Each egg is identical in function, and if an egg breaks, you cannot drop it again.
You know that there exists a floor F with 0 <= F <= N such that any egg dropped at a floor higher than F will break, and any egg dropped at or below floor F will not break.
Each move, you may take an egg (if you have an unbroken one) and drop it from any floor X (with 1 <= X <= N).
Your goal is to know with certainty what the value of F is.

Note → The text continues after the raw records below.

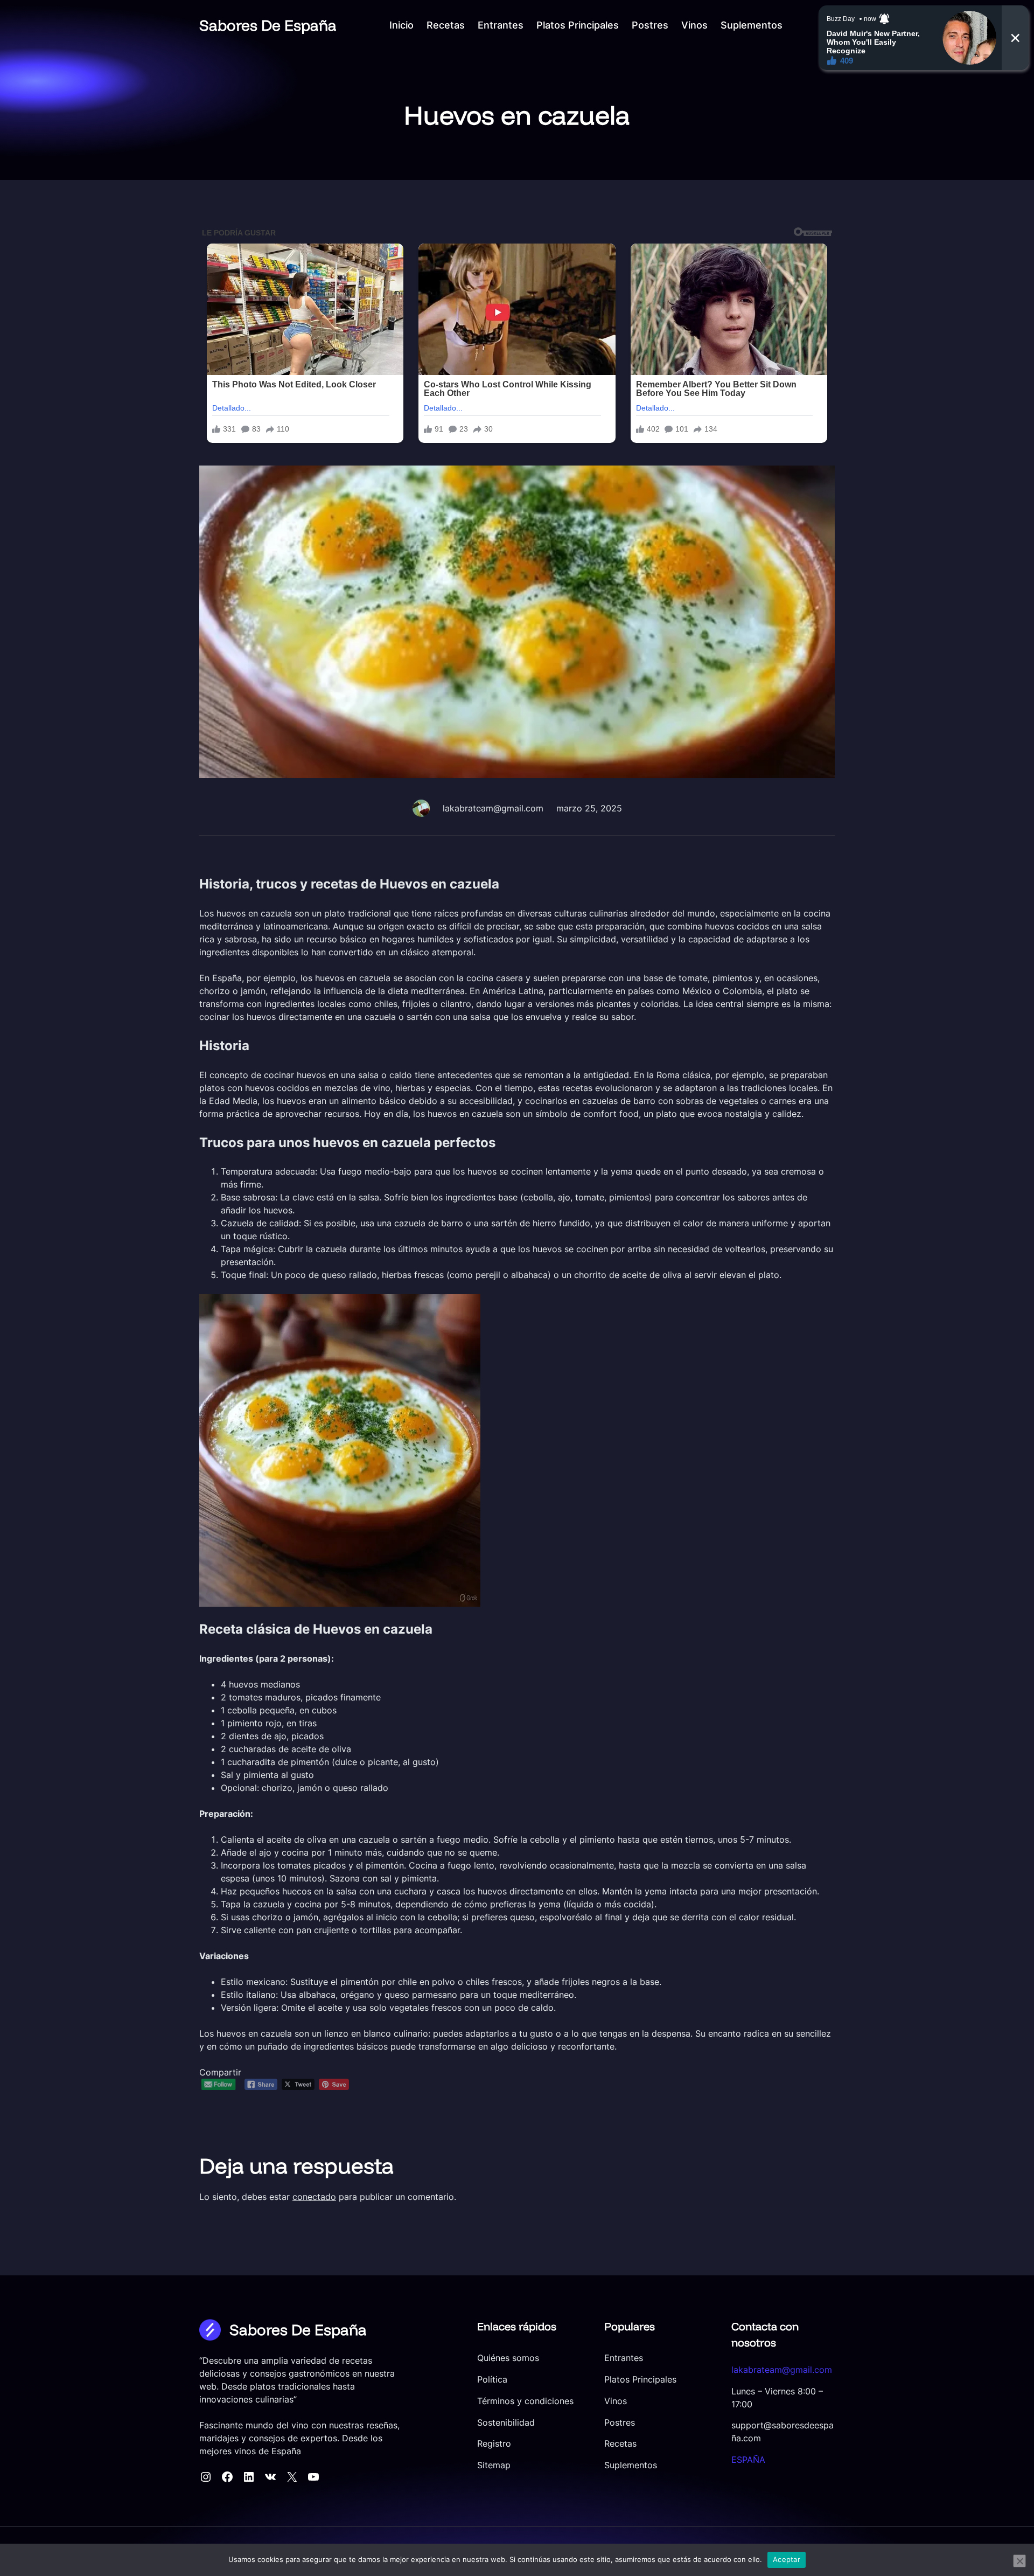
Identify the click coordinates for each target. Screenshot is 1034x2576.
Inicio (401, 25)
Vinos (615, 2401)
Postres (619, 2423)
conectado (314, 2196)
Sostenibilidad (506, 2423)
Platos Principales (640, 2379)
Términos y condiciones (525, 2401)
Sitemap (494, 2465)
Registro (494, 2444)
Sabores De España (268, 25)
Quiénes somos (508, 2358)
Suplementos (630, 2465)
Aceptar (786, 2559)
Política (492, 2379)
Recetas (620, 2444)
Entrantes (623, 2358)
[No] (1019, 2560)
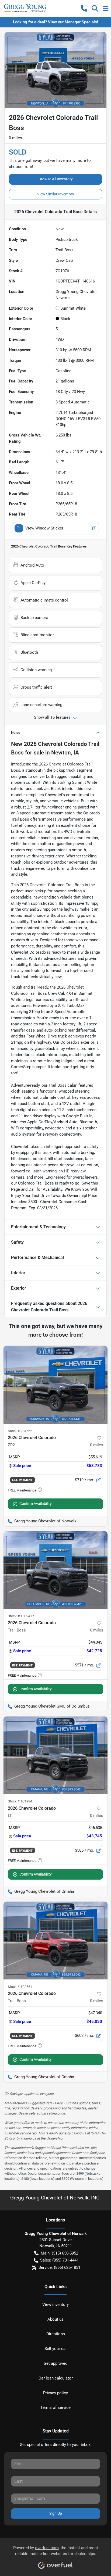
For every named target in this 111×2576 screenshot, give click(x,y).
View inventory (55, 2304)
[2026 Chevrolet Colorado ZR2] (55, 1385)
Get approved (55, 2363)
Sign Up (55, 2513)
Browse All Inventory (56, 179)
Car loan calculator (56, 2378)
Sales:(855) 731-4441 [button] (59, 2260)
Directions (55, 2333)
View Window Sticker (44, 528)
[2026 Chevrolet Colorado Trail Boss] (55, 1570)
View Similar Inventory (55, 194)
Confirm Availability (35, 1503)
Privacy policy (55, 2393)
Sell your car (55, 2348)
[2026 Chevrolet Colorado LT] (55, 1755)
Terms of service (55, 2407)
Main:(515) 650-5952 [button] (59, 2253)
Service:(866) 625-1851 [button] (59, 2267)
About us (55, 2319)
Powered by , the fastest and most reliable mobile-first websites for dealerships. (55, 2550)
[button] (84, 8)
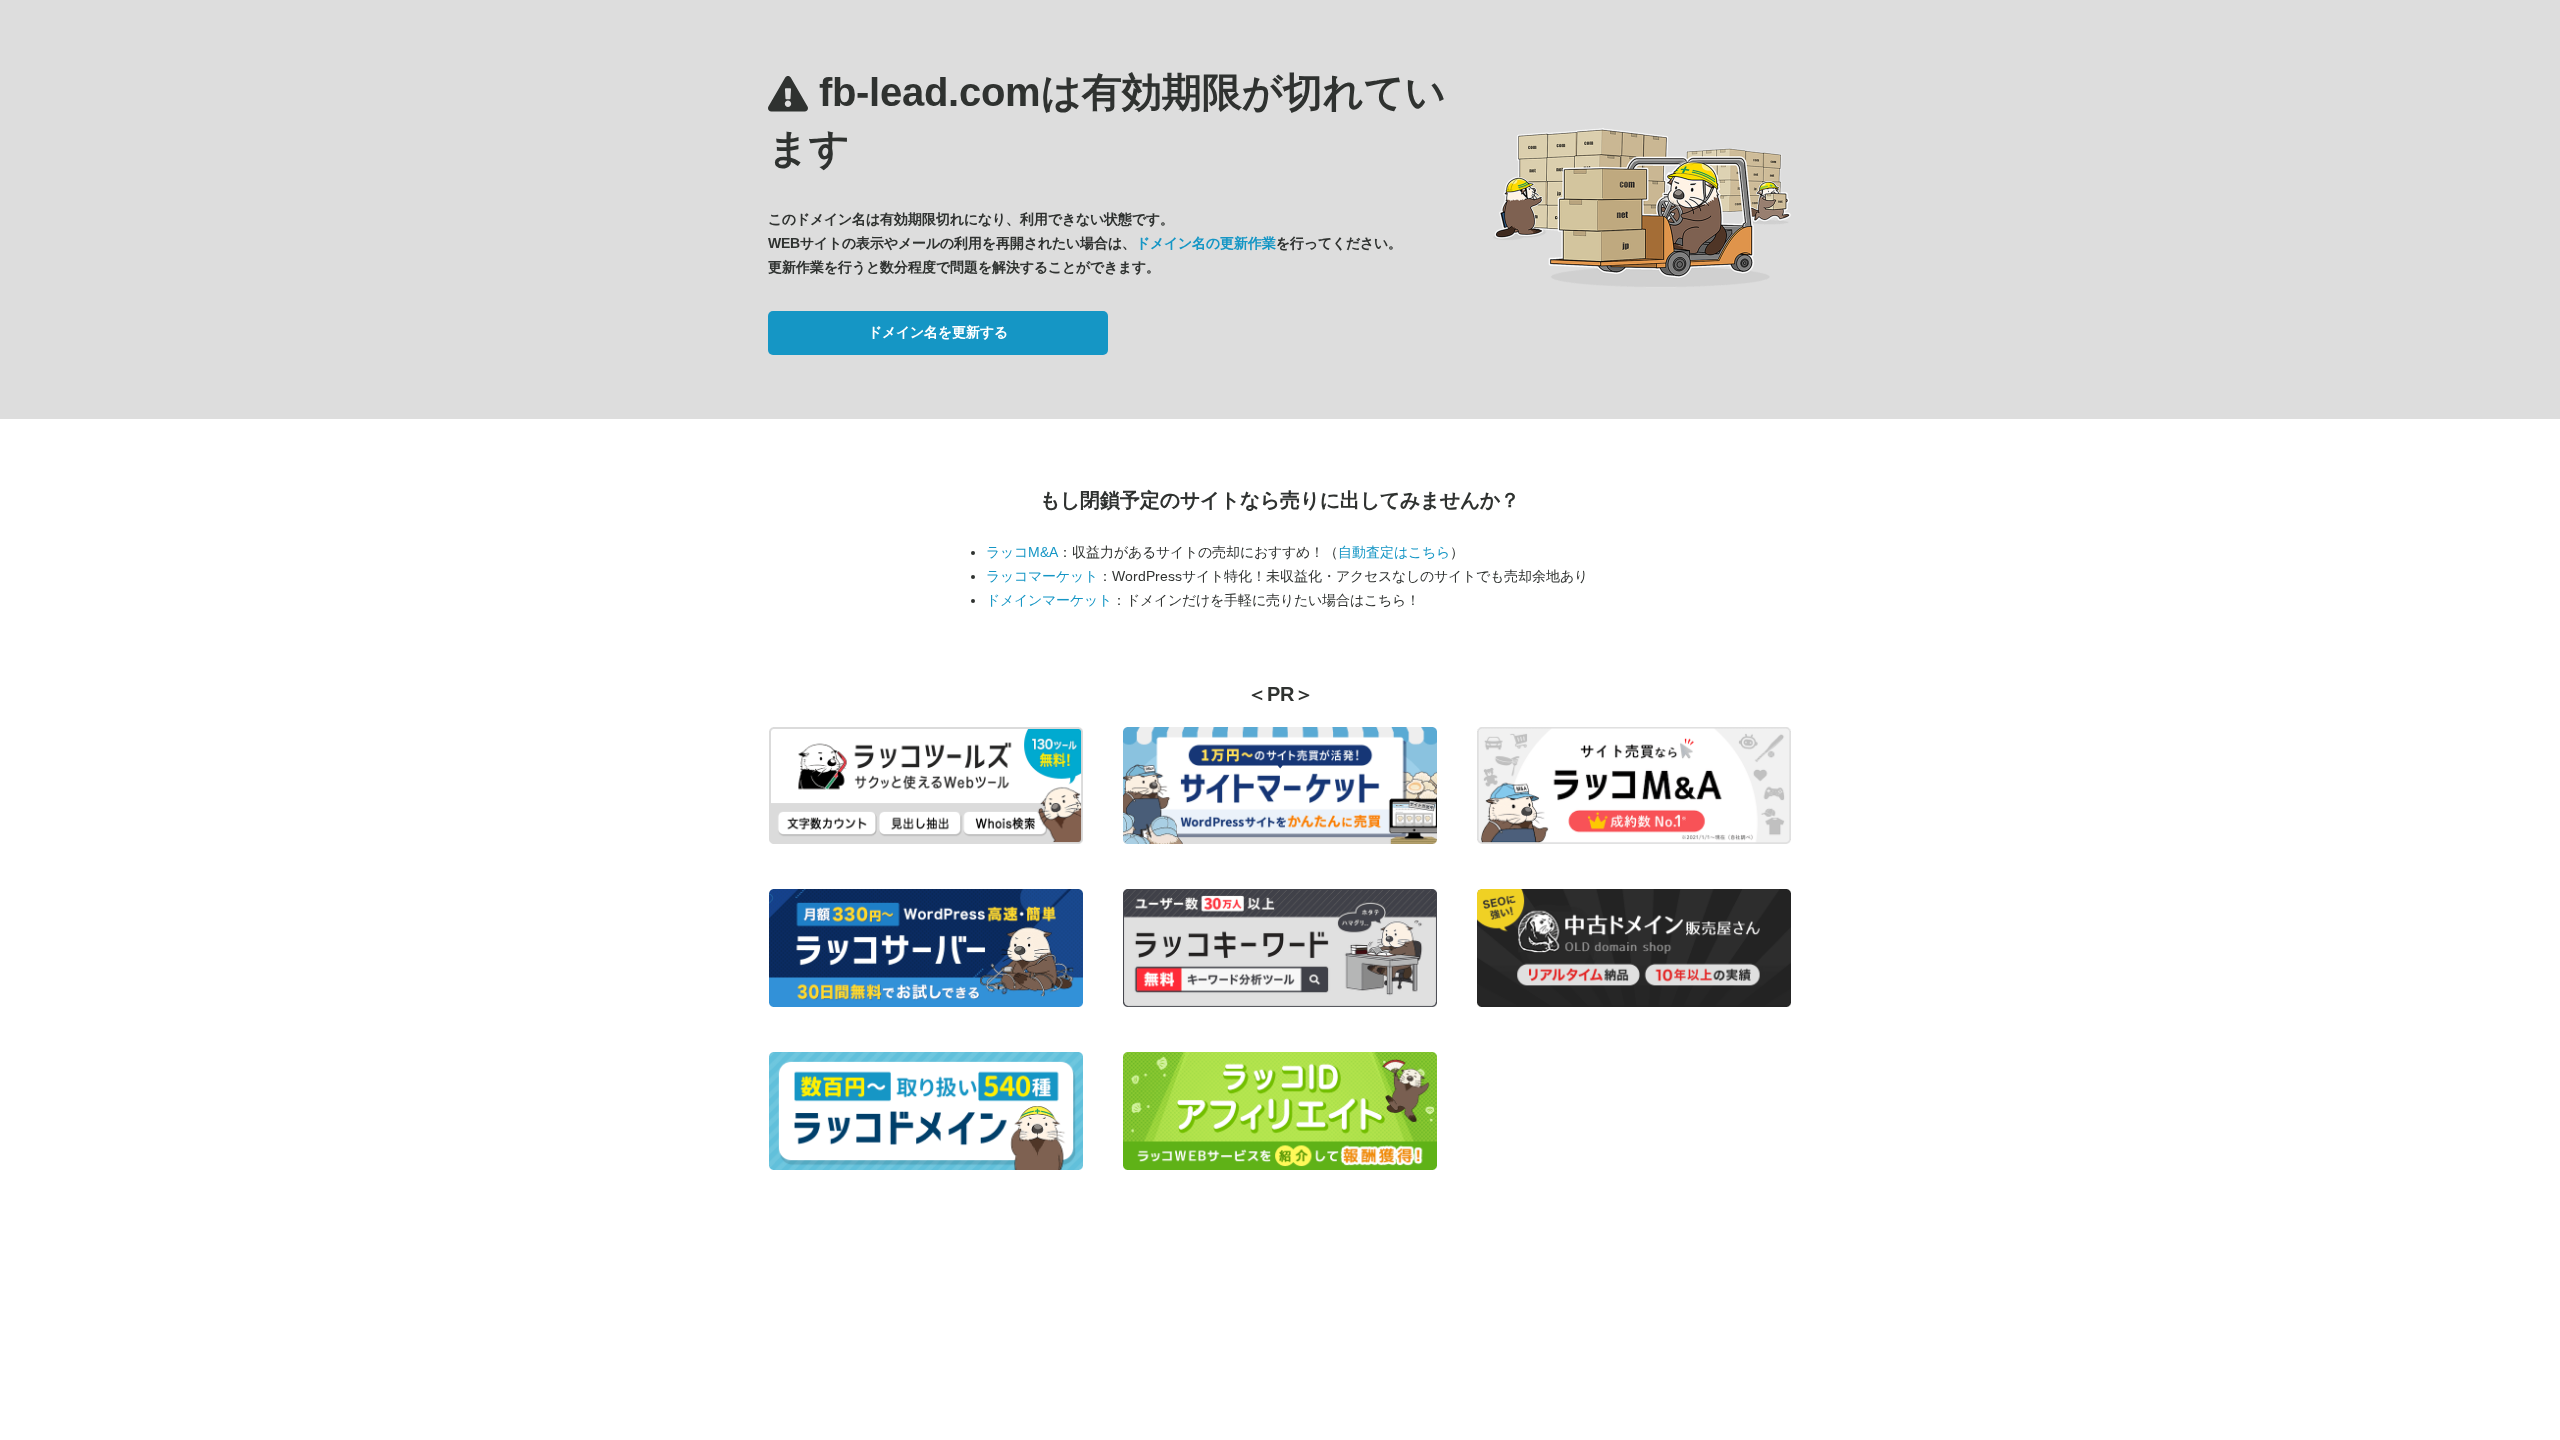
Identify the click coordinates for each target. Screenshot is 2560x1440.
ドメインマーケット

What is the minimum number of moves that you need to know with certainty what F is, regardless of the initial value of F?
Constraints
1 <= K <= 100
1 <= N <= 10000
Approach
Links
GeeksforGeeks
ProgramCreek
YouTube
Examples
Input: K = 1, N = 2
Output: 2
Explanation:
Drop the egg from floor 1. If it breaks, we know with certainty that F = 0. Otherwise, drop the egg from floor 2. If it breaks, we know with certainty that F = 1. If it didn't break, then we know with certainty F = 2. Hence, we needed 2 moves in the worst case to know what F is with certainty.
Input: K = 2, N = 6
Output: 3
Input: K = 3, N = 14
Output: 4
Solutions
/**
* Time complexity : O(K*NlogN)
* Space complexity : O(K*N)
*/
class Solution {
public int superEggDrop(int K, int N) {
int[][] memo = new int[K+1][N+1];
return helper(K, N, memo);
}
private int helper(int eggs, int floors, int[][] memo) {
if(eggs == 1 || floors <= 1) {
return floors;
}
if(memo[eggs][floors] > 0) {
return memo[eggs][floors];
}
int min = Integer.MAX_VALUE;
int low = 1, high = floors;
while(low < high) {
int mid = (low + high)/2;
int breakMove = helper(eggs-1, mid-1, memo);
int safeMove = helper(eggs, floors-mid, memo);
min = Math.min(min, 1+Math.max(breakMove, safeMove));
if(breakMove == safeMove) {
break;
} else if(breakMove > safeMove) {
high = mid;
} else {
low = mid + 1;
}
}
memo[eggs][floors] = min;
return min;
}
}
/**
* Time complexity : O(K*N)
* Space complexity : O(N)
*/
class Solution {
public int superEggDrop(int K, int N) {
int[] dp = new int[N+1];
for(int i = 0; i <= N; i++) {
dp[i] = i;
}
for(int k = 2; k <= K; k++) {
int[] dp2 = new int[N+1];
int x = 1;
for(int n = 1; n <= N; n++) {
while(x < n && Math.max(dp[x-1], dp2[n-x]) > Math.max(dp[x], dp2[n-x-1])) {
x++;
}
dp2[n] = 1 + Math.max(dp[x-1], dp2[n-x]);
}
dp = dp2;
}
return dp[N];
}
}
/**
* Time complexity : O(K*N)
* Space complexity : O(K*N)
*/
class Solution {
public int superEggDrop(int K, int N) {
int[][] dp = new int[K+1][N+1];
int m = 0;
while(dp[K][m] < N) {
m++;
for(int k = 1; k <= K; k++) {
dp[k][m] = dp[k][m-1] + dp[k-1][m-1] + 1;
}
}
return m;
}
}